What you are asked to do:
What is needed is an exact copy of all the data.
═════ Given data ═════
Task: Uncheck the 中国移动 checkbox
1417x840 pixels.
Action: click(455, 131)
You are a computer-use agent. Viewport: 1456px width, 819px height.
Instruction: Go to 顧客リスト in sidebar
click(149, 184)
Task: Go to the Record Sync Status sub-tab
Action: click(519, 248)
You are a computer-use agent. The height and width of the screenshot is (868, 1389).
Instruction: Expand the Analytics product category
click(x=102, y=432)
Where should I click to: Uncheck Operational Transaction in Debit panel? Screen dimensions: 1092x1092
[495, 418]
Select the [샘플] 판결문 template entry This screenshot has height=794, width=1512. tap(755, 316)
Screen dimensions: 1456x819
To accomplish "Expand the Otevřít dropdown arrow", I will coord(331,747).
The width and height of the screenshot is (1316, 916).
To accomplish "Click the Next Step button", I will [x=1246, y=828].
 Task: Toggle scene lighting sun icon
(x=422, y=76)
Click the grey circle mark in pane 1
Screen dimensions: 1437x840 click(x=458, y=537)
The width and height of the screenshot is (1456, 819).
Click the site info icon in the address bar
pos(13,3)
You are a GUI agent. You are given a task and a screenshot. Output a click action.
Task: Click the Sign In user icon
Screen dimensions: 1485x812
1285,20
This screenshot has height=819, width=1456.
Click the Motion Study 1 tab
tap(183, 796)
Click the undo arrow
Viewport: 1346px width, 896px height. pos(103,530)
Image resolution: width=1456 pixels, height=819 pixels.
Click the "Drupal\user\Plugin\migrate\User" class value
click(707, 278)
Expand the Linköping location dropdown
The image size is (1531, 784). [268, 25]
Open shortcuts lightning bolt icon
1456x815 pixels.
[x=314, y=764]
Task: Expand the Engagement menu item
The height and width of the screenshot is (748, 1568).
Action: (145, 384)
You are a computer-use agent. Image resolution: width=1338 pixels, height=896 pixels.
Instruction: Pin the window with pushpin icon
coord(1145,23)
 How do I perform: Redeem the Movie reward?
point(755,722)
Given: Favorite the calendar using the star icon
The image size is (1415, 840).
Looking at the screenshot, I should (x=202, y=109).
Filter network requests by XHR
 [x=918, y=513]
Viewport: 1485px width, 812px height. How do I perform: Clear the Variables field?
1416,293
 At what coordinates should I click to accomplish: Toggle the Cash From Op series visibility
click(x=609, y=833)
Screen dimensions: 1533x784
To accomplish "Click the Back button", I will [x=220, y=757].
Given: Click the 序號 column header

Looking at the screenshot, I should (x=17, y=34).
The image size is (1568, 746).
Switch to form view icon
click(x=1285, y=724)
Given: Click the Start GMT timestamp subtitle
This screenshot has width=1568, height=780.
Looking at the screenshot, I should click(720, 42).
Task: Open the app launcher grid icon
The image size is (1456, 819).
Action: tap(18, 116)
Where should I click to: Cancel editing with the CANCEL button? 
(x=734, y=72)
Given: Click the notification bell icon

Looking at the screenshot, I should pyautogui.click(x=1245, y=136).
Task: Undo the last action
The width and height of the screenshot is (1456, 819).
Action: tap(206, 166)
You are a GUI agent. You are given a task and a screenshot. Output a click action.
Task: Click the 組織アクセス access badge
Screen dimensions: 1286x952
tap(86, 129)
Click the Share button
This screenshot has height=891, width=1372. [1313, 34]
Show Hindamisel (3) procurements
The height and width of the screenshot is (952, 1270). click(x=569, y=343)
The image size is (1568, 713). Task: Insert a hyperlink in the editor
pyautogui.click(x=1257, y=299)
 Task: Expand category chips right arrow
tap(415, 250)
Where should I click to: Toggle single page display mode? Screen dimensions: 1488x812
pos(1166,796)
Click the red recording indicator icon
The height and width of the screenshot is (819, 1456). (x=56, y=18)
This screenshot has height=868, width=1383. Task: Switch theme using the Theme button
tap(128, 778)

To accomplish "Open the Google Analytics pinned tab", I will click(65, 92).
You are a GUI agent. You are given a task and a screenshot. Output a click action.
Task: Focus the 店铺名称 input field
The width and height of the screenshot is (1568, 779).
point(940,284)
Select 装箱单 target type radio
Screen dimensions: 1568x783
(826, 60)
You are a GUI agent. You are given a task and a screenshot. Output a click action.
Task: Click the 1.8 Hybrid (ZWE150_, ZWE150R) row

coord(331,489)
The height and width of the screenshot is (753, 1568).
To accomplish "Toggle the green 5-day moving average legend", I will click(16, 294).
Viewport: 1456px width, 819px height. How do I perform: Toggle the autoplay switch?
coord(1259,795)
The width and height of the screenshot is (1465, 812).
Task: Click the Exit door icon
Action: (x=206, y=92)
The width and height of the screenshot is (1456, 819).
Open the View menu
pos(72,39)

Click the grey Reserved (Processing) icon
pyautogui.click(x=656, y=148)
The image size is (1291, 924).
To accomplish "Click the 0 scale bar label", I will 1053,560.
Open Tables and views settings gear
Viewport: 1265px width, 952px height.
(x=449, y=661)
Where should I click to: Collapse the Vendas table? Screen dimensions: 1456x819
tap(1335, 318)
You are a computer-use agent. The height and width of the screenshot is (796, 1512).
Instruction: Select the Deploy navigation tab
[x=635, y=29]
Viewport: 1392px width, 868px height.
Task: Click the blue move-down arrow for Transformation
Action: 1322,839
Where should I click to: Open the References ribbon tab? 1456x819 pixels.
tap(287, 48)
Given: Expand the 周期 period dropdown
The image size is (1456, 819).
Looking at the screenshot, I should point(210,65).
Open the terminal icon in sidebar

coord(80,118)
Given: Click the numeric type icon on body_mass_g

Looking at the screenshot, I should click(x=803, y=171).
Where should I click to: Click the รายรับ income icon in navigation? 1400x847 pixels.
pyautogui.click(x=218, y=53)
═════
Written reply:
Task: Uncheck the 中国移动 checkbox
1417x840 pixels.
Action: click(455, 131)
You are a computer-use agent. Viewport: 1456px width, 819px height.
Instruction: Go to 顧客リスト in sidebar
click(149, 184)
Task: Go to the Record Sync Status sub-tab
Action: click(519, 248)
You are a computer-use agent. The height and width of the screenshot is (868, 1389).
Instruction: Expand the Analytics product category
click(x=102, y=432)
Where should I click to: Uncheck Operational Transaction in Debit panel? Screen dimensions: 1092x1092
[495, 418]
Select the [샘플] 판결문 template entry This screenshot has height=794, width=1512. tap(755, 316)
Screen dimensions: 1456x819
To accomplish "Expand the Otevřít dropdown arrow", I will coord(331,747).
The width and height of the screenshot is (1316, 916).
To accomplish "Click the Next Step button", I will [x=1246, y=828].
 Task: Toggle scene lighting sun icon
(x=422, y=76)
Click the grey circle mark in pane 1
Screen dimensions: 1437x840 click(x=458, y=537)
The width and height of the screenshot is (1456, 819).
Click the site info icon in the address bar
pos(13,3)
You are a GUI agent. You are given a task and a screenshot. Output a click action.
Task: Click the Sign In user icon
Screen dimensions: 1485x812
1285,20
This screenshot has height=819, width=1456.
Click the Motion Study 1 tab
tap(183, 796)
Click the undo arrow
Viewport: 1346px width, 896px height. pos(103,530)
Image resolution: width=1456 pixels, height=819 pixels.
Click the "Drupal\user\Plugin\migrate\User" class value
click(707, 278)
Expand the Linköping location dropdown
The image size is (1531, 784). [268, 25]
Open shortcuts lightning bolt icon
1456x815 pixels.
[x=314, y=764]
Task: Expand the Engagement menu item
The height and width of the screenshot is (748, 1568).
Action: (145, 384)
You are a computer-use agent. Image resolution: width=1338 pixels, height=896 pixels.
Instruction: Pin the window with pushpin icon
coord(1145,23)
 How do I perform: Redeem the Movie reward?
point(755,722)
Given: Favorite the calendar using the star icon
The image size is (1415, 840).
Looking at the screenshot, I should (x=202, y=109).
Filter network requests by XHR
 [x=918, y=513]
Viewport: 1485px width, 812px height. How do I perform: Clear the Variables field?
1416,293
 At what coordinates should I click to accomplish: Toggle the Cash From Op series visibility
click(x=609, y=833)
Screen dimensions: 1533x784
To accomplish "Click the Back button", I will [x=220, y=757].
Given: Click the 序號 column header

Looking at the screenshot, I should (x=17, y=34).
The image size is (1568, 746).
Switch to form view icon
click(x=1285, y=724)
Given: Click the Start GMT timestamp subtitle
This screenshot has width=1568, height=780.
Looking at the screenshot, I should click(720, 42).
Task: Open the app launcher grid icon
The image size is (1456, 819).
Action: tap(18, 116)
Where should I click to: Cancel editing with the CANCEL button? 
(x=734, y=72)
Given: Click the notification bell icon

Looking at the screenshot, I should pyautogui.click(x=1245, y=136).
Task: Undo the last action
The width and height of the screenshot is (1456, 819).
Action: tap(206, 166)
You are a GUI agent. You are given a task and a screenshot. Output a click action.
Task: Click the 組織アクセス access badge
Screen dimensions: 1286x952
tap(86, 129)
Click the Share button
This screenshot has height=891, width=1372. [1313, 34]
Show Hindamisel (3) procurements
The height and width of the screenshot is (952, 1270). click(x=569, y=343)
The image size is (1568, 713). Task: Insert a hyperlink in the editor
pyautogui.click(x=1257, y=299)
 Task: Expand category chips right arrow
tap(415, 250)
Where should I click to: Toggle single page display mode? Screen dimensions: 1488x812
pos(1166,796)
Click the red recording indicator icon
The height and width of the screenshot is (819, 1456). (x=56, y=18)
This screenshot has height=868, width=1383. Task: Switch theme using the Theme button
tap(128, 778)

To accomplish "Open the Google Analytics pinned tab", I will click(65, 92).
You are a GUI agent. You are given a task and a screenshot. Output a click action.
Task: Focus the 店铺名称 input field
The width and height of the screenshot is (1568, 779).
point(940,284)
Select 装箱单 target type radio
Screen dimensions: 1568x783
(826, 60)
You are a GUI agent. You are given a task and a screenshot. Output a click action.
Task: Click the 1.8 Hybrid (ZWE150_, ZWE150R) row

coord(331,489)
The height and width of the screenshot is (753, 1568).
To accomplish "Toggle the green 5-day moving average legend", I will click(16, 294).
Viewport: 1456px width, 819px height. How do I perform: Toggle the autoplay switch?
coord(1259,795)
The width and height of the screenshot is (1465, 812).
Task: Click the Exit door icon
Action: (x=206, y=92)
The width and height of the screenshot is (1456, 819).
Open the View menu
pos(72,39)

Click the grey Reserved (Processing) icon
pyautogui.click(x=656, y=148)
The image size is (1291, 924).
To accomplish "Click the 0 scale bar label", I will 1053,560.
Open Tables and views settings gear
Viewport: 1265px width, 952px height.
(x=449, y=661)
Where should I click to: Collapse the Vendas table? Screen dimensions: 1456x819
tap(1335, 318)
You are a computer-use agent. The height and width of the screenshot is (796, 1512).
Instruction: Select the Deploy navigation tab
[x=635, y=29]
Viewport: 1392px width, 868px height.
Task: Click the blue move-down arrow for Transformation
Action: 1322,839
Where should I click to: Open the References ribbon tab? 1456x819 pixels.
tap(287, 48)
Given: Expand the 周期 period dropdown
The image size is (1456, 819).
Looking at the screenshot, I should point(210,65).
Open the terminal icon in sidebar

coord(80,118)
Given: Click the numeric type icon on body_mass_g

Looking at the screenshot, I should click(x=803, y=171).
Where should I click to: Click the รายรับ income icon in navigation? 1400x847 pixels.
pyautogui.click(x=218, y=53)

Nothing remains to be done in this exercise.